Lozano contre-attaque
Dans
une longue interview accordée à Europe 1 après le 0-5 encaissé
contre Dijon et le 2-0 ramené de troyes, Ladislas Lozano vide son sac,
règle ses comptes, en mouille quelques-uns au passage et s'efforce aussi,
avec habileté, de diviser les supporters qu'il classe en "vrais"
et "faux". A vous de juger en démêlant, justement, le vrai
du faux.
Voici l'intégrale de Lozano... en attendant la suite. A Reims,
le printemps ne marque pas forcément la fin de l'Ibère.
"Le
président Caillot me soutient à fond"
Ladislas
Lozano, Reims est 15e et apparemment vous vivez des jours difficiles. Vous avez
des rapports assez conflictuels avec les supporters
C'est pas avec les supporters. Par bonheur, il y a de nombreux supporters, de
nombreux vrais supporters à Reims, depuis de nombreuses années.

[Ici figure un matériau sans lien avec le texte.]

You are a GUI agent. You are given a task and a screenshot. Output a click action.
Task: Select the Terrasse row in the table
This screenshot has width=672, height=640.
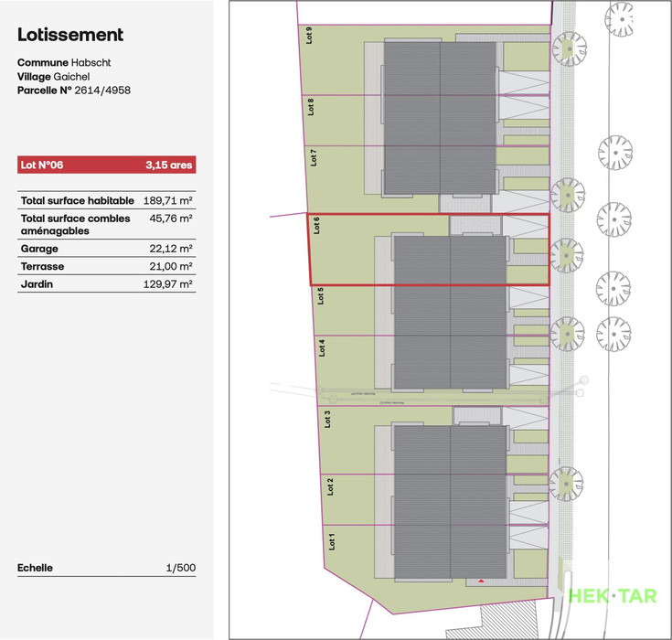(x=106, y=266)
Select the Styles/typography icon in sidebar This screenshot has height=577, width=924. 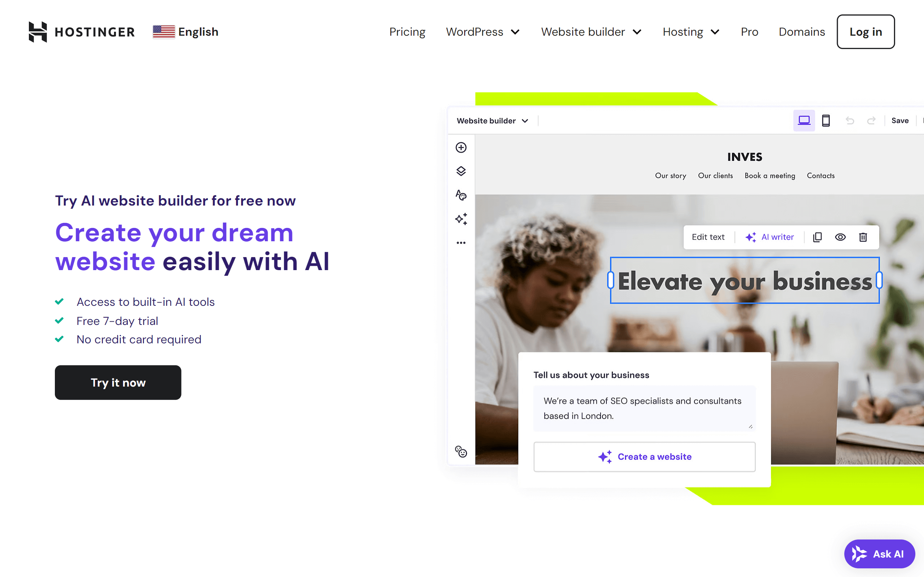click(461, 195)
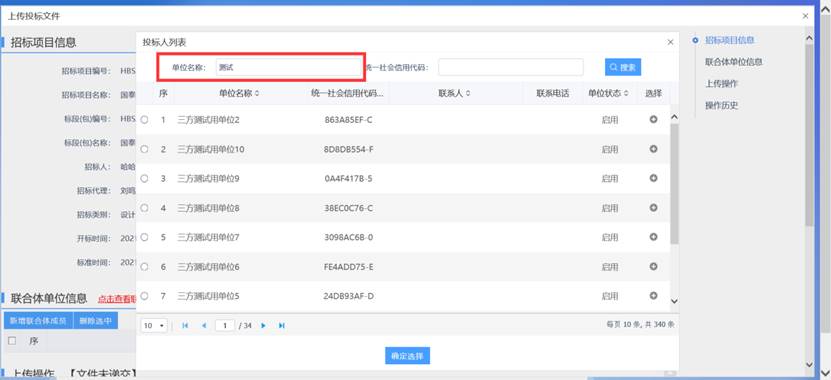Jump to the last page of results
The width and height of the screenshot is (831, 380).
pyautogui.click(x=281, y=325)
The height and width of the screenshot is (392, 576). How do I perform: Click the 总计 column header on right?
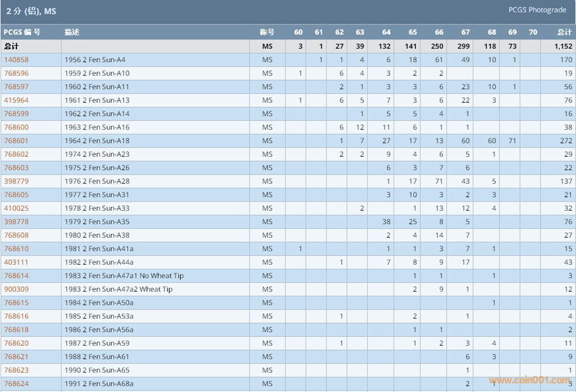[564, 32]
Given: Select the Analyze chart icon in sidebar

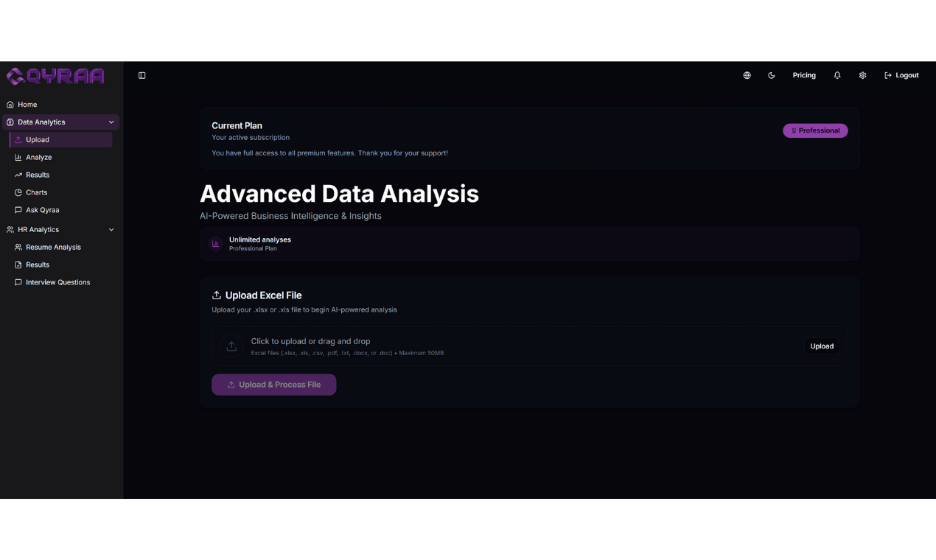Looking at the screenshot, I should (x=18, y=157).
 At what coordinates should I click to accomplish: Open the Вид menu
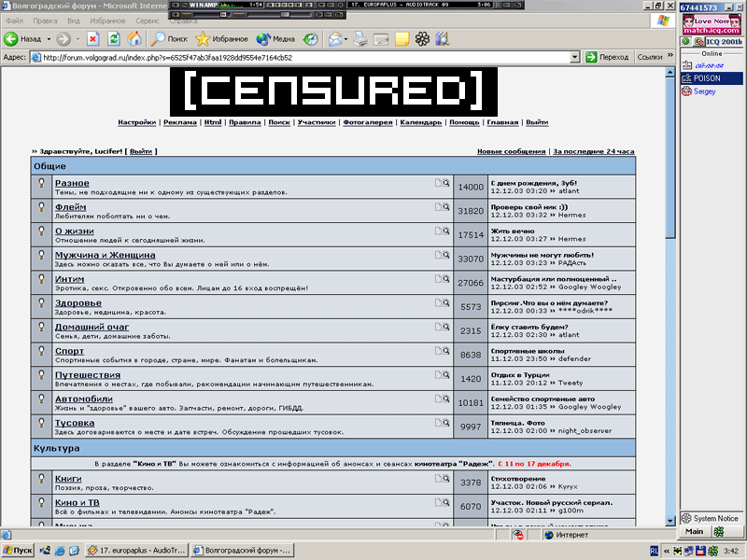73,20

Et on n'a pas attendu la saison 2004-2005 pour que ce club ait une histoire et
une grande histoire.
Il y a par contre des gens qui viennent au stade, et
qui pensent que le stade est un exutoire à vociférations de toute
sorte, pour déverser verbalement (et le verbal, vous le savez comme moi
précède souvent le gestuel). Pour y déverser tout un tas
d'appréciations, d'insultes répétées de façon
préméditée.
Quand c'est systématisé, ça
devient pénalisant parce que ça perturbe, ça perturbe tout
le monde, ça me perturbe moi.
Apparemment, c'est hyper personnalisé
sur moi-même, comme si je synthétisais tous les maux du Stade de
Reims. J'ai ma responsabilité. J'ai toujours fait face à mes responsabilités
mais, à un moment donné, trop c'est trop. Et là je m'en suis
ouvert auprès du président, Monsieur Caillot, qui me fait l'amitié
de me soutenir complètement et à fond, et qui n'est pas d'accord
non plus avec cette partie de public qui, vraiment, dessert l'équipe.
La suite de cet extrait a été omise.